The patriotic fervor engendered by the Franco-Prussian War of 1870-71 led to a glorification of conflict and lent emphasis to the concepts of unity, strength, and loyalty. Emanuel Geibel's poem, “An Deutschland. Januar 1871” (To Germany, January, 1871) contained a reference to the “marrow of the Nibelungs,” and Julius Rodenberg's “Die Heimkehr” (The homecoming, 1872), a tribute to Wilhelm I, referred to the Kaiser as the “Sieg-Fried” of the German people. All of Germany became a “Nibelungenland” (Adolf Bartels, 1896) in the last years of the nineteenth century, and the Germans themselves were depicted as the “Nibelungenstamm,” “the Nibelungen clan.” Bismarck, the “Iron Chancellor” and engineer of German unity in the last half of the nineteenth century, was also compared to Siegfried in Felix Dahn's poems “Jung-Bismarck” (Young Bismarck) and “Bei Bismarcks Tod” (On Bismarck's death). This symbolism became even more pronounced in Hermann Hoffmeister's “Der eiserne Siegfried” (Iron Siegfried), where Bismarck was compared to the hero of Xanten, and Fafnir, the slain dragon, to the threatening “Sozialdemokratismus” which was becoming more and more noticeable throughout the land.

The Nibelungen theme inspired not only literary productions in the nineteenth century. Vischer, whose influence on Hebbel has been noted above, was the first to attempt the production of an opera based on the subject (“Vorschlag zu einer Oper” [Suggestion for an opera, 1844]), and he was followed by Louise Otto (Die Nibelungen als Oper, [The Nibelungen as opera, 1845]), the Dane Nils Wilhelm Gade (Siegfried und Brynhilde, 1847, a fragment), and Heinrich Dorn (Die Nibelungen, 1854). In 1874, Richard Wagner completed his tetralogy, Der Ring des Nibelungen (The Ring of the Nibelungen), consisting of the Vorabend, Das Rheingold (Prelude, Rhine Gold, 1854), and the three music dramas, Die Walküre (The Valkyries, 1856), Siegfried (1871), and Götterdämmerung (Twilight of the Gods, 1874). The first complete performance of the Ring was given in August 1876 in Bayreuth. In a letter to Franz Müller in Weimar, dated 9 January 1855, Wagner referred to the sources he had consulted, ranging from Lachmann's Nibelungen Noth und Klage, through the Edda, Völsunga Saga, Wilkina- and Niflunga Saga, to secondary literature such as F. Joseph Mone's Untersuchungen zur deutschen Heldensage (Studies on German heroic poetry), which he considered to be very important. Wagner was not concerned about remaining “true” to the sources; he used them freely, deriving most of his material from the Edda and the Völsunga Saga. His chief interest lay in the mythical aspects of the material, and he did not bother with the destruction of the Burgundians. The Rheingold, in fact, is devoid of purely human characters. Brünhild is a central figure while Gutrune (Kriemhild) is reduced to fulfilling a necessary dramatic function. The Ring also betrays the influence of classical tragedy and myth, and the tetralogy may be described as a veritable potpourri of Germanic motifs, Christianity, Greek myth, and humanism.

ENTRIES PROVIDED -
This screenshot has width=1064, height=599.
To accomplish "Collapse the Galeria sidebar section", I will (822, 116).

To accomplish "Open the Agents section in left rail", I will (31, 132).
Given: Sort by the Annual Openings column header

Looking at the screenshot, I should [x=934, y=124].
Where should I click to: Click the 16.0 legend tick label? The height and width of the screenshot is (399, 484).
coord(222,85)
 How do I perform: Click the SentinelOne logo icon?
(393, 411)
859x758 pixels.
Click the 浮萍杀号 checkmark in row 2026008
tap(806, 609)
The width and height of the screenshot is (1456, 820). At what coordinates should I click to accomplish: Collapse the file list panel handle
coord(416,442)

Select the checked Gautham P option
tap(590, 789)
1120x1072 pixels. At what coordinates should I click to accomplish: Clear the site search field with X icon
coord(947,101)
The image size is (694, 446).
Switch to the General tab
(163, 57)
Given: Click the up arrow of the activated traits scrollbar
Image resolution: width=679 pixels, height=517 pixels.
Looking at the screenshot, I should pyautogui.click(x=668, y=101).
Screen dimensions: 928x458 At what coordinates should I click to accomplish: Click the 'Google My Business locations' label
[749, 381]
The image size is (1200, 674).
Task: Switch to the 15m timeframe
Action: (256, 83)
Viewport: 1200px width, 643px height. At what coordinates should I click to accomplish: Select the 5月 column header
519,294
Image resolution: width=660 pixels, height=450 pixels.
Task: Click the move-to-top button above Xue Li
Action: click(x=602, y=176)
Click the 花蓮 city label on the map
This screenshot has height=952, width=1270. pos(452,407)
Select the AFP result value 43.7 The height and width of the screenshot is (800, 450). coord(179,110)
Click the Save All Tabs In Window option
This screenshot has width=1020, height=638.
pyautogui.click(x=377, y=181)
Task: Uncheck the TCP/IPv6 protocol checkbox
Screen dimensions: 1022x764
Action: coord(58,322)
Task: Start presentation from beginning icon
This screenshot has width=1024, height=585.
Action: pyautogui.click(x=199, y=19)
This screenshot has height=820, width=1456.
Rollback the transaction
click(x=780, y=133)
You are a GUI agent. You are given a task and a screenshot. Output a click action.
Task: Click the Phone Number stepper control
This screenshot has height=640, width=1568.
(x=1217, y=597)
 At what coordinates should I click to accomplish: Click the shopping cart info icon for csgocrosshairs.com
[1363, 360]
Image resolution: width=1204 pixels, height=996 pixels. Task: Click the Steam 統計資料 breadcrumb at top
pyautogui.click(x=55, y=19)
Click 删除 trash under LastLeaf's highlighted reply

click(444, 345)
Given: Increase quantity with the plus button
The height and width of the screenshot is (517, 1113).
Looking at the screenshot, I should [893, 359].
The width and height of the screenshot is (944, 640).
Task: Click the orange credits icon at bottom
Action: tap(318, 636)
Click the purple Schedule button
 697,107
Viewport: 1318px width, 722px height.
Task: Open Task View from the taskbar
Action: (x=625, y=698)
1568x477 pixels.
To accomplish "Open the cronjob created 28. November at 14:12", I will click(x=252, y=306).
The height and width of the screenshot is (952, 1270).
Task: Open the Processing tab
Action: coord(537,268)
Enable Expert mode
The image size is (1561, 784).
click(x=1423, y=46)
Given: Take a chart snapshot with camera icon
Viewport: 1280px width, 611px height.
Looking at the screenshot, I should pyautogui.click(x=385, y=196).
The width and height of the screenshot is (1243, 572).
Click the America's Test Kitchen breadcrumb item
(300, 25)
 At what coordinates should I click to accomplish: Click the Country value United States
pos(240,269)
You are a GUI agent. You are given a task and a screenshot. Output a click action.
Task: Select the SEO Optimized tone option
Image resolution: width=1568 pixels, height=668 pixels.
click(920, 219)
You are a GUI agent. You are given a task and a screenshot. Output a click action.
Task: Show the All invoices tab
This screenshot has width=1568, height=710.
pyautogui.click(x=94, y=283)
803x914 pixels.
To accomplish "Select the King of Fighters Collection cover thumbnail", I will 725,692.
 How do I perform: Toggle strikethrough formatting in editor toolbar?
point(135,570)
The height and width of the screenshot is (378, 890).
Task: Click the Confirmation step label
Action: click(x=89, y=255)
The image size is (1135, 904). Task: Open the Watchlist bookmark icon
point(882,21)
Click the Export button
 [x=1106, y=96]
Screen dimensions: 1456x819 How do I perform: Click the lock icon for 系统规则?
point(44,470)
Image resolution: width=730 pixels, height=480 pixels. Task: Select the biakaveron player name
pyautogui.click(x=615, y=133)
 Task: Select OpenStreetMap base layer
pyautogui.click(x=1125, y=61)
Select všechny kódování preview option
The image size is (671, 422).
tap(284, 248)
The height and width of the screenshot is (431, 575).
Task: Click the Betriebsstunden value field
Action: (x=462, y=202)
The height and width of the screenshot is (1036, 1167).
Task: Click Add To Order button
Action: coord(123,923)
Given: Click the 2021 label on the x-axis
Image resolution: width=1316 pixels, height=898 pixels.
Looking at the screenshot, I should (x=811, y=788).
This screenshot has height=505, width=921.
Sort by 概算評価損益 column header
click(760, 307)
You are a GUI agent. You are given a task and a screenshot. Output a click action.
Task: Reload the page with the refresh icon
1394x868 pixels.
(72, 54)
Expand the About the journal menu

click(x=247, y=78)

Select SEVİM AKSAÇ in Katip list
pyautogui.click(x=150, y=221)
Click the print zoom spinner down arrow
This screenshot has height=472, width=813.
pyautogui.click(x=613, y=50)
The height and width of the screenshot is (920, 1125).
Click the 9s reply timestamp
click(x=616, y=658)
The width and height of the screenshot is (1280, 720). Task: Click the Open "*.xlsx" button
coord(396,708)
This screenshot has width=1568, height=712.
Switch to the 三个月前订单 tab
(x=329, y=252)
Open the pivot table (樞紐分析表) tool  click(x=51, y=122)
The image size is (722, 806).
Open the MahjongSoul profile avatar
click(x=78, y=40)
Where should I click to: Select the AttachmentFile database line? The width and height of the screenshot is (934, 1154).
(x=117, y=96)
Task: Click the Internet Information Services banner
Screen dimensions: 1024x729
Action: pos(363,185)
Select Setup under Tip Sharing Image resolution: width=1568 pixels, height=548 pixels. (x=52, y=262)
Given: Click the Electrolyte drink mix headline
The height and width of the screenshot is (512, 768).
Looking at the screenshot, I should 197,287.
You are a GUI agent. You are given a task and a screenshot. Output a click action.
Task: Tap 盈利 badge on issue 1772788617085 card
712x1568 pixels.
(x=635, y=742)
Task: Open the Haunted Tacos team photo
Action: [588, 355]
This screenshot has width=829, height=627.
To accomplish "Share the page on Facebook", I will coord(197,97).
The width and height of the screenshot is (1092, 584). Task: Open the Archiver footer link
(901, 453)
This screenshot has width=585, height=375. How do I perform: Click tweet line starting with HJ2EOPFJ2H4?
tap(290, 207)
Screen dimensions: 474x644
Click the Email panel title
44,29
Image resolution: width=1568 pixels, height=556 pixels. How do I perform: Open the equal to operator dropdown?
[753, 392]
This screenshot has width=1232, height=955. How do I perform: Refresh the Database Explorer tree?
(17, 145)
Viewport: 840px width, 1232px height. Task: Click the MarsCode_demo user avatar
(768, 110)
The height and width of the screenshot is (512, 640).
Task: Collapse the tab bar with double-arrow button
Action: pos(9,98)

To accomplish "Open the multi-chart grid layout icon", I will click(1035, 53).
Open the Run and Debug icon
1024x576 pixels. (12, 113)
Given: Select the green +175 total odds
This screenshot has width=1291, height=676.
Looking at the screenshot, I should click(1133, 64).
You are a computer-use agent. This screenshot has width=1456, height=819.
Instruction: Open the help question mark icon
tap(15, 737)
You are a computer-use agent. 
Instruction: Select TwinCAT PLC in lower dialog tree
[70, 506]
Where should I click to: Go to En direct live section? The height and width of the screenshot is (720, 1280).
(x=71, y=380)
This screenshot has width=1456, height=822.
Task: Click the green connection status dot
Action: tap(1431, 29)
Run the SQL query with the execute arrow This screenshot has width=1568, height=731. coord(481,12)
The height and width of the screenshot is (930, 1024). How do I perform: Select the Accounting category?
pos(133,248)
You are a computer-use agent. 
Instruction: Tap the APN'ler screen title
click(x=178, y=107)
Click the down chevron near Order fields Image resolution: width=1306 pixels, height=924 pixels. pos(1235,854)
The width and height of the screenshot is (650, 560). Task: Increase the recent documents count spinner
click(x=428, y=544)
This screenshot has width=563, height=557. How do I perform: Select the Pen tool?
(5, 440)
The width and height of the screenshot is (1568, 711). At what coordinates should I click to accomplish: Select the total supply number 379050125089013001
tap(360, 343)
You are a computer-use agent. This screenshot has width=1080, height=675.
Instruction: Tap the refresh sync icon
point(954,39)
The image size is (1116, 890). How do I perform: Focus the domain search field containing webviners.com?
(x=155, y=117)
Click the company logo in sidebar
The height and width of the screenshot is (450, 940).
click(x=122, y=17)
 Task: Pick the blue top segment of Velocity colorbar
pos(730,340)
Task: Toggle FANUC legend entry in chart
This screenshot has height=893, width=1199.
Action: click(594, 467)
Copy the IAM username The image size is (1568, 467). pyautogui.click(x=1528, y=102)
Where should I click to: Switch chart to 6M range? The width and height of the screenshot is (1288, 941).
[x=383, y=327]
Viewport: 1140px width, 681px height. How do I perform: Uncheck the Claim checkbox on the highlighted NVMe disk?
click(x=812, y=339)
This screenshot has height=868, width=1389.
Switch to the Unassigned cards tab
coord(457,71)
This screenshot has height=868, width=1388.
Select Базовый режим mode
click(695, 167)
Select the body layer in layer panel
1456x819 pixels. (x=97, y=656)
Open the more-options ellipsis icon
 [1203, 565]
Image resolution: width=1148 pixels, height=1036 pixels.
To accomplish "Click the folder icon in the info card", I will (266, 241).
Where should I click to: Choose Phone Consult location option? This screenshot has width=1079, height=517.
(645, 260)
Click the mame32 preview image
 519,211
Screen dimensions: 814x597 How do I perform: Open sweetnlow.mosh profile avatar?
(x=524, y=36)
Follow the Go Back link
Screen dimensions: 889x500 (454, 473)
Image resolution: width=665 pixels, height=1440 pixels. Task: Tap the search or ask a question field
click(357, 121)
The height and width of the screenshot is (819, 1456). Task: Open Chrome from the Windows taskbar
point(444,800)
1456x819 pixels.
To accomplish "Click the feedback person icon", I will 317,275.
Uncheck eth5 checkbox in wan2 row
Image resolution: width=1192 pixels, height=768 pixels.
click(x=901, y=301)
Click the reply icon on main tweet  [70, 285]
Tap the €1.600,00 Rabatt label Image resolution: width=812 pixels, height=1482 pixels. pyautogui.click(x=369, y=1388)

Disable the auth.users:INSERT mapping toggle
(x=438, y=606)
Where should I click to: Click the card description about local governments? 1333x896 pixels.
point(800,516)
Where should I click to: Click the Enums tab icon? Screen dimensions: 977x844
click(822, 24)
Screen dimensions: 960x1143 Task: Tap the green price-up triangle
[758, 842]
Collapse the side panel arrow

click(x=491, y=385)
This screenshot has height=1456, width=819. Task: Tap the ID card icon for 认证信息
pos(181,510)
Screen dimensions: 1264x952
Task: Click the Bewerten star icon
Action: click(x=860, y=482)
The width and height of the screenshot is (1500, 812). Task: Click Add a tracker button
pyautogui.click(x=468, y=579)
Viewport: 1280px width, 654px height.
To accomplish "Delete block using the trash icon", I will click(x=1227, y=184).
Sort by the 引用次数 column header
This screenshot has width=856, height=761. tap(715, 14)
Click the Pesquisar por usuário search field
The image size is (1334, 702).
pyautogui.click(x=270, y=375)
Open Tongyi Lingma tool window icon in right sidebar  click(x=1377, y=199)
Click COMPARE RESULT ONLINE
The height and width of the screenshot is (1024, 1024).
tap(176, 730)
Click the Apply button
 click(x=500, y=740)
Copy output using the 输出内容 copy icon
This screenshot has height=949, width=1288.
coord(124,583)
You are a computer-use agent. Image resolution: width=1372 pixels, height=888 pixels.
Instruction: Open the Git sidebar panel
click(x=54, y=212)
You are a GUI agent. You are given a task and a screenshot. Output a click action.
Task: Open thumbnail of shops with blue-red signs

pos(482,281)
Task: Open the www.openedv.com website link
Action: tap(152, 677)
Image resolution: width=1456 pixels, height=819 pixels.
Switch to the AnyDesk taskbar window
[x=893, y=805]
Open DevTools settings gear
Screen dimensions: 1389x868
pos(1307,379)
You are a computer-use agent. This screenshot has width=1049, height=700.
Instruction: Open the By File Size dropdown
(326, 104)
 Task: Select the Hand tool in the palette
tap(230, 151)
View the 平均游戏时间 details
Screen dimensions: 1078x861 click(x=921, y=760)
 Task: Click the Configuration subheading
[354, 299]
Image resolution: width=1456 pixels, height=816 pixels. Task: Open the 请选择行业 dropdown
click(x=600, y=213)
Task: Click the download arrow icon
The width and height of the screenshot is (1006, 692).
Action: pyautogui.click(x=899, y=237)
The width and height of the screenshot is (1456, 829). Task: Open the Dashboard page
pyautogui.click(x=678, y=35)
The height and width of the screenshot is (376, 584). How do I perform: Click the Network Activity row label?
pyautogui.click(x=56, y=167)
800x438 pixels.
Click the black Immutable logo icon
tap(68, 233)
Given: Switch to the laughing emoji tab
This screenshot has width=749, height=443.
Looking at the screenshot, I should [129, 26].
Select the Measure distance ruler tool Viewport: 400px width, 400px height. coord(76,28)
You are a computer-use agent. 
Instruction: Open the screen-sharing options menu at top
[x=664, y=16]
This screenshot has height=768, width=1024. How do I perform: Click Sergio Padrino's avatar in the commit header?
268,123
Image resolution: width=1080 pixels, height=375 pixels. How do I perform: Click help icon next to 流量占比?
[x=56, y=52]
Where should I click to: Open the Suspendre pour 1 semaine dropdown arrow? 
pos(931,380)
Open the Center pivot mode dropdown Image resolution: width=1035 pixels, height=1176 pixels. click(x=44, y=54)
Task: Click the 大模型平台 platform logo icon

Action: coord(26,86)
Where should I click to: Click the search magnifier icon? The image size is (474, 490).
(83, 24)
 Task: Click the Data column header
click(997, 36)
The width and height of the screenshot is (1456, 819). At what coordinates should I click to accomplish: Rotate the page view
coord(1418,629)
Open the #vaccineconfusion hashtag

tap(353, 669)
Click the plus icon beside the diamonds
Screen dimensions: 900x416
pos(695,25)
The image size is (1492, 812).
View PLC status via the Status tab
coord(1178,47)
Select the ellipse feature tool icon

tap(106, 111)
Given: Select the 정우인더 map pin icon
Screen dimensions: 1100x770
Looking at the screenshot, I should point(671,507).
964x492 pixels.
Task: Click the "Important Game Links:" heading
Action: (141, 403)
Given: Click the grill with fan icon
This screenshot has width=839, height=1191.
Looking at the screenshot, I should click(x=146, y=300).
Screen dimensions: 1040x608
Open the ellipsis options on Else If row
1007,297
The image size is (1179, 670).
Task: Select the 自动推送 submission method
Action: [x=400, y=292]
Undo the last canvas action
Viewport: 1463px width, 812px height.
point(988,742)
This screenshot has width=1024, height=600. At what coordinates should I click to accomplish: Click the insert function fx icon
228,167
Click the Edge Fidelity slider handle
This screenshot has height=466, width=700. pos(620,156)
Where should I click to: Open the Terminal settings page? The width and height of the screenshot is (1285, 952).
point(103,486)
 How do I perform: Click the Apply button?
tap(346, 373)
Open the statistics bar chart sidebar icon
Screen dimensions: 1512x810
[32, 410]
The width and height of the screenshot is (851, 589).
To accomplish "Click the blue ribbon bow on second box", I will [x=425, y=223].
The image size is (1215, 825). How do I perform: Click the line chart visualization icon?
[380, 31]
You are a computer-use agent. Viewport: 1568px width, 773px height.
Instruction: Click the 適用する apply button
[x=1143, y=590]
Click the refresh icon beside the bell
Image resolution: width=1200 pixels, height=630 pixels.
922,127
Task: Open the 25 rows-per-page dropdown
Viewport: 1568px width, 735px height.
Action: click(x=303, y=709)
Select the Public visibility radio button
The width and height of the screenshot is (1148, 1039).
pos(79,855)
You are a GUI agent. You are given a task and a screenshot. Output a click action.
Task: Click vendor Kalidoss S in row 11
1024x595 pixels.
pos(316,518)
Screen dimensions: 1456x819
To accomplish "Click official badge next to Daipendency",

REQUIREMENTS -
#1 According to the text on the Nibelungen theme, when and where was the first complete performance of Wagner's Ring given?
#2 Carry on the text on the Nibelungen theme from its last sentence.
The listing has no connection to the text on the Nibelungen theme.

ANSWERS FOR THE TASKS -
#1 In August 1876 in Bayreuth.

#2
Wagner also emphasizes the animosity perceived by Hagen toward Siegfried and Brünhild. He is jealous of the former and also despises him. Hagen deliberates; Siegfried acts. Hagen is conscious of the significance of events transpiring around him; Siegfried, although free, remains naive, oblivious to the ultimate meaning of his actions. Unlike Siegfried, who openly admits that he often forgets the ring of the Nibelungs and the treasure, Hagen's aim in life is directed toward procuring the former.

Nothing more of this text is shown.